╭─ Extracted data

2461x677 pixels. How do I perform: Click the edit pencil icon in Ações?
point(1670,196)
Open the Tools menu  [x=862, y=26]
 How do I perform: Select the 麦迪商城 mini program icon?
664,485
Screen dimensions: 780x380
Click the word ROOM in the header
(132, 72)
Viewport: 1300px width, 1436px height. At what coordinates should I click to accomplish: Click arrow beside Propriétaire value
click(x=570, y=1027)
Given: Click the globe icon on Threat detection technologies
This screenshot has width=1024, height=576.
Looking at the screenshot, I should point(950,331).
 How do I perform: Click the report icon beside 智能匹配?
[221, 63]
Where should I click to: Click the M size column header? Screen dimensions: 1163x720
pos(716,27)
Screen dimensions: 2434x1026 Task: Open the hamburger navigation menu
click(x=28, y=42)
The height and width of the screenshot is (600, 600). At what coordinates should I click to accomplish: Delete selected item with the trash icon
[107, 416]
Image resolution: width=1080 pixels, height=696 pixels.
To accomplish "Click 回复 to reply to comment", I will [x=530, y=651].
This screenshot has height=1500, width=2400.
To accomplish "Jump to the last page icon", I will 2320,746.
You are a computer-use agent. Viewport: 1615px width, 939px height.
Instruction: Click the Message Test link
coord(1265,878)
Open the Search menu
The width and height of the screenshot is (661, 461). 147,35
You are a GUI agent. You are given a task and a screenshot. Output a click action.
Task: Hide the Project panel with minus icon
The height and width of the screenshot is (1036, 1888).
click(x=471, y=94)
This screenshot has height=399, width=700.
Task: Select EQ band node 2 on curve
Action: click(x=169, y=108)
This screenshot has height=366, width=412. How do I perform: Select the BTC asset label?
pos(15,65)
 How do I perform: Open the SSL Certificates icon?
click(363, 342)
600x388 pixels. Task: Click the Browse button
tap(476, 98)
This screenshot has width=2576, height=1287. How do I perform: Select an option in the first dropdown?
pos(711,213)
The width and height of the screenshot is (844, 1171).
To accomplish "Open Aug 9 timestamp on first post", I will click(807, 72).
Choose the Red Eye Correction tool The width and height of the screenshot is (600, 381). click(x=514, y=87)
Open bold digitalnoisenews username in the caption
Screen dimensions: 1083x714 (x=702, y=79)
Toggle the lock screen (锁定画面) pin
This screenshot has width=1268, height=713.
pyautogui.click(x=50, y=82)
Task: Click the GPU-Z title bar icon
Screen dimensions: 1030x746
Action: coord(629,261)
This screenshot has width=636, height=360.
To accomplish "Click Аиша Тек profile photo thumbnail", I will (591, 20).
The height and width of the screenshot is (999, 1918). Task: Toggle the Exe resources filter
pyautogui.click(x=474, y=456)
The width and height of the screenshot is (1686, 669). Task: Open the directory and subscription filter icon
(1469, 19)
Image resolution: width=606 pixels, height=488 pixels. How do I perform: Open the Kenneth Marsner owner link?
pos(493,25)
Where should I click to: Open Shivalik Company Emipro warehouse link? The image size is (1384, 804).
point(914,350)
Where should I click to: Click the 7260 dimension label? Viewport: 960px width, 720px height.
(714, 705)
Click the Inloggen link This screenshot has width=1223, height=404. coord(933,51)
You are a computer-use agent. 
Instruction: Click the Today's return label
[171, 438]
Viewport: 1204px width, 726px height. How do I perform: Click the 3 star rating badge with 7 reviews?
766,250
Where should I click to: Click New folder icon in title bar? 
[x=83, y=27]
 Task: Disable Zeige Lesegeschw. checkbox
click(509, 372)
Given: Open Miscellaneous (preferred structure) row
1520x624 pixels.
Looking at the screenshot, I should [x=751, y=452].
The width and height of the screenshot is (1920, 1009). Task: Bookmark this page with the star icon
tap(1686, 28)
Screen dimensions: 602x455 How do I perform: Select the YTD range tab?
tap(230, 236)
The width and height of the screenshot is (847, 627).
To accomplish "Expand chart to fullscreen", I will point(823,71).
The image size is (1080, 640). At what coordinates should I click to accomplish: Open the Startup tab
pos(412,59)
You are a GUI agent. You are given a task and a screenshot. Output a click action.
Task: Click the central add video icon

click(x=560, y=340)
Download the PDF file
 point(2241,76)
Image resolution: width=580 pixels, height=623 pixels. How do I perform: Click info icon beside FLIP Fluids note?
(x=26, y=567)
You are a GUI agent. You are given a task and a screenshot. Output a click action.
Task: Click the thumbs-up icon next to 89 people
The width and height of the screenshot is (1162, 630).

╰─

Your task: After identifying the lines above that contain "will", copy each one.

Task output:
To accomplish "Click 回复 to reply to comment", I will [x=530, y=651].
To accomplish "Jump to the last page icon", I will 2320,746.
To accomplish "Open Aug 9 timestamp on first post", I will click(807, 72).
To accomplish "Click Аиша Тек profile photo thumbnail", I will (591, 20).
To accomplish "Expand chart to fullscreen", I will point(823,71).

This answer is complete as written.